Rio shifts position and tries to exclude Jack from her peripheral vision.
“An even simpler way is to raise your arm to level, which is ninety degrees. Then divide that into five segments. Imagine a clock hand jumping from minute to minute. Click. Click. Click. Click. Click. Each click, each segment, is five miles per hour.
“With this bit of information you can set the windage screw on the rear sight, so that even as you continue to aim the sights straight at your target, the muzzle will actually be aimed to the left or right of the Jap or Kraut. Then the wind will simply blow your bullet sideways until it hits.”
A chest. A neck. A face.
After an hour of this, and an hour of rehearsing the four firing positions—prone, seated, kneeling, and standing—they pile aboard trucks for the three-mile trip to the firing range.
“I’m amazed they don’t have us run there,” Jack says. “This is luxury!”
“We are truly being treated like movie stars,” Jenou agrees wryly, waving a hand around the open truck as it bounces with bone-jarring force over some dried-mud tire tracks.
They are split into two groups. One will stand in the deep trench beneath the targets and mark hits and misses while the other shoots. Then they’ll switch.
Additional instructors await, one for every three shooters, acting as spotters and offering helpful tips.

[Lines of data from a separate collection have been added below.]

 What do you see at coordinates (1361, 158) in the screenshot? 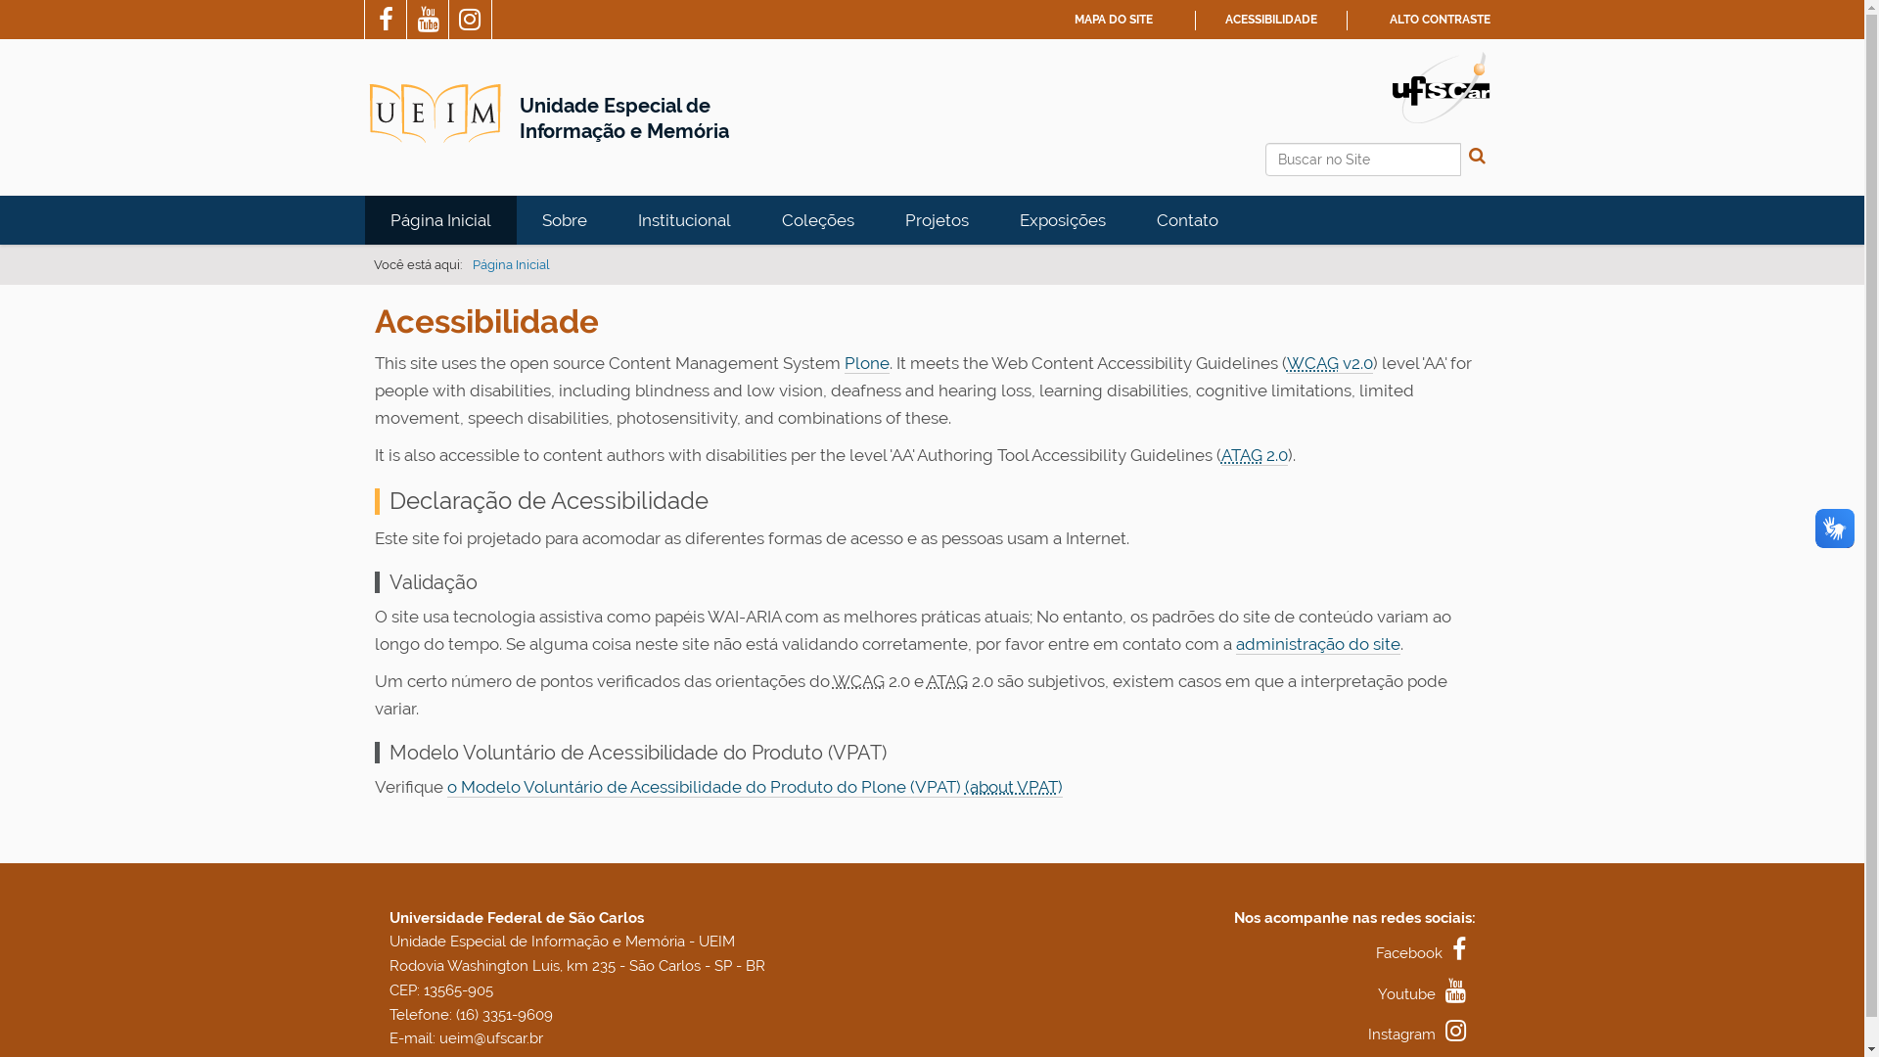
I see `'Buscar no Site'` at bounding box center [1361, 158].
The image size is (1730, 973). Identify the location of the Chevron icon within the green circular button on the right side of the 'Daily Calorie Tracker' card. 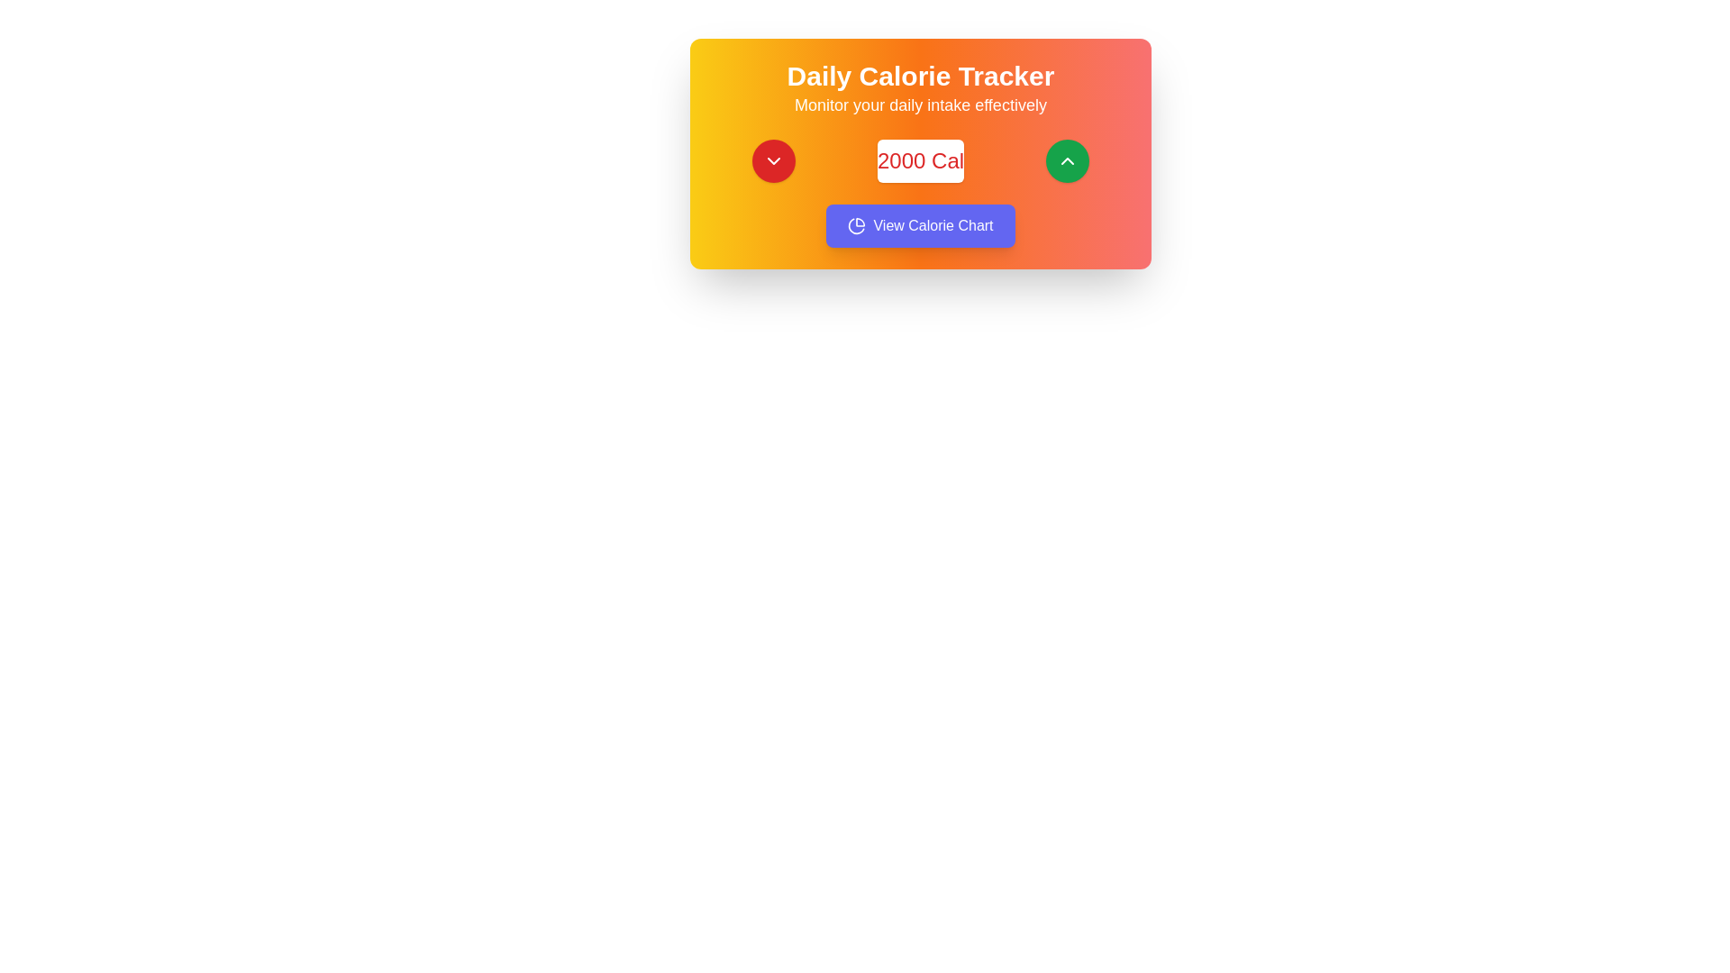
(1067, 159).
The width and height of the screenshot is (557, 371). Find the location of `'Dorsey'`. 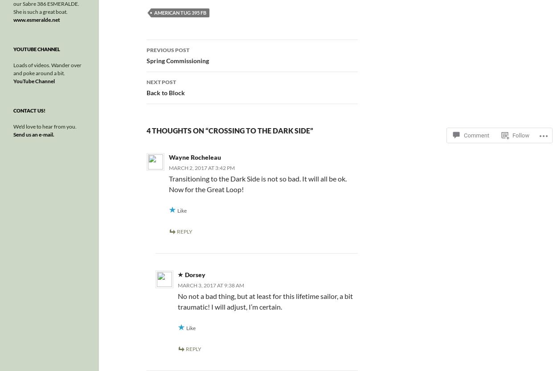

'Dorsey' is located at coordinates (195, 274).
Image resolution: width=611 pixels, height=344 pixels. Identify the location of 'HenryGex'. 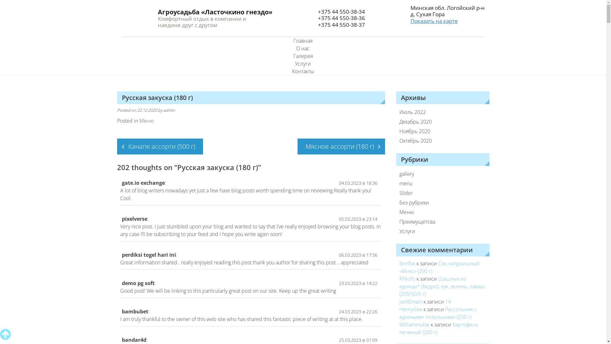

On command, Rio loads her rifle. Eight long brass cartridges lined up two-by-two in the metal clip, which she thumbs into the chamber.
“Check safeties!”
There follows some clicking and sheepish looks and everything is checked by the range instructors, who buzz around like capable bees, often physically manipulating soldiers into the right grip, the right stance.
Rio gathers a small handful of dirt as there are no handy blades of grass. She lets it fall and watches where the lightest bits land. Feeling ridiculous and self-conscious, she points with her whole arm to the spot. Rio does a rough calculation and decides on three clicks left windage.
“Take a prone position!”
This they have practiced many times. Rio lies flat, with her legs spread medium-wide and cocked to the left, making her body into a lazy L. The fr
ont sight has three elements: a left and right side, each about half an inch high and curved outward, a bit like goat horns. Between them is a simple square post half as tall as the sides.
The rear sight is a stubby steel cylinder with a hole in the center. It is this hole that must be adjusted for altitude and windage. Click, click, click.
Two hundred yards, that’s the range. But they’ve been taught to take a ranging shot first and see where the bullet strikes before adjusting for altitude on the range.
“Ready. Aim. Fire when ready.”
Rio lines the sights up. The target bull’s-eye appears to sit just on top of the center post of the front sight as seen through the hole in the rear sight.
Don’t jerk, squeeze.
BANG!
The rifle punches her shoulder and almost tears loose of her grip.
Shots ring out to her left and right, much louder than she’d imagined. Painfully loud. There’s a ringing in her right ear, and her left ear’s not much better off.
The target is lowered. A minute later it rises back into view again, and a black disc is placed over the spot where the bullet struck. It was low, almost off the paper, and to one side.
Rio adjusts her sight. She backs off a click on windage and raises the rear sight by four clicks.
Her second shot is just above the bull’s-eye. One click less altitude.
BANG!
The third round clips the edge of the bull’s-eye. The fourth does as well.
“Not bad,” an instructor says. “You’re jerking the trigger just a little. And firm up your firing position.” He lifts her legs by the ankles and shifts them left. “Get that strap seated just right around your arm, and I think we better loosen it just a notch and give you more play.”